ハーベイ賞2023が発表されました!
2023年10月13日(現地時間)、アイズナー賞と並ぶアメリカの漫画賞「ハーベイ賞」2023がニューヨーク・コミコンで発表されました。
6つのカテゴリーでそれぞれ最優秀作品が選ばれました。
ノミネート作品については以下の記事をご覧ください。
では受賞作を見ていきましょう!
Book of the Year
Ducks: Two Years in the Oil Sands by Kate Beaton (Drawn and Quarterly)
アイズナー賞2023Best Graphic Memoir、Best Writer/Artist受賞。学生ローンを返済するためにカナダ・アルバータ州のオイルラッシュに便乗して西に向かう。オイルランドでの厳しい生活を描く。
なんとアイズナー賞2023と2冠ですね!!
しかも12月にはインターブックス社から邦訳の刊行も予定されています!
邦訳を読むのが楽しみです。
Digital Book of the Year
Lore Olympus (『ロア・オリンポス』)by Rachel Smythe(レイチェル・スマイス)
アイズナー賞2023、アイズナー賞2022Best Webcomic受賞。ハーベイ賞2022、ハーベイ賞2021Digital Book of the Year受賞。アメリカで不動の人気を誇るギリシャ神話ラブロマンスウェブトゥーン。
アメリカでは絶大なる人気を誇る他の追随を許さない不動のウェブトゥーン『ロア・オリンポス』。
アイズナー賞2023のBest Webcomicと2冠ですね。
英語版の単行本(UK版)も順調に刊行されていて現在5巻、来年には6巻が発売されるそうです。
Best Children’s or Young Adult Book
Hungry Ghost by Victoria Ying (First Second)
真面目で物静かな女の子ヴァレリー・チューは痩せている。過食と嘔吐を繰り返していることを親友のジョーダンでさえ知らない。有害な母親との関係、摂食障害、美しくも胸が張り裂けるようなグラフィック・ノベル。

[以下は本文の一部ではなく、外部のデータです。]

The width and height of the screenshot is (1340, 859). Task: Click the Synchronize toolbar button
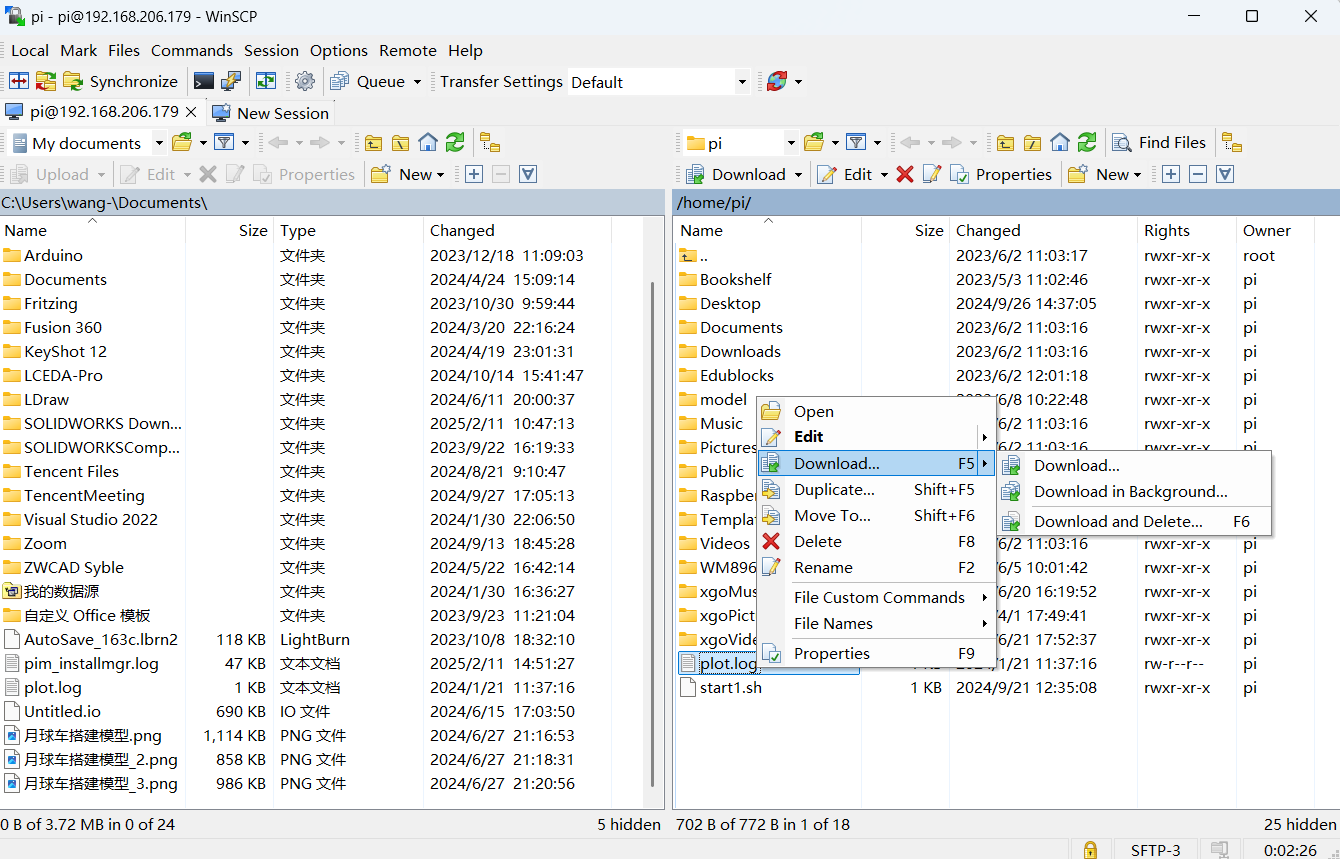click(121, 82)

今回のハーベイ賞2023ノミネート作品の中でも最も気になっていた作品です!
摂食障害というテーマも興味深いですね。
こういうグラフィック・ノベルが邦訳されてほしいなといつも思います。
Best Manga
Chainsaw Man by Tatsuki Fujimoto, translated by Amanda Haley (VIZ Media)
藤本タツキ『チェンソーマン』
ハーベイ賞2022、ハーベイ賞2021Best Manga受賞。
藤本タツキはアメリカで大人気ですね。
『チェンソーマン』はアニメも配信されたのでその影響もあるのでしょうか。
ハーベイ賞では3年連続受賞になりました。
Best International Book
Blacksad: They All Fall Down Part 1 by Juan Díaz Canales and Juanjo Guarnido, translated by Diana Schutz and Brandon Kander (Dark Horse Books)
原書は『Blacksad - Tome 6 - Alors, tout tombe』(フランス、Dargaud)。
アイズナー賞2023Best U.S. Edition of International Material受賞。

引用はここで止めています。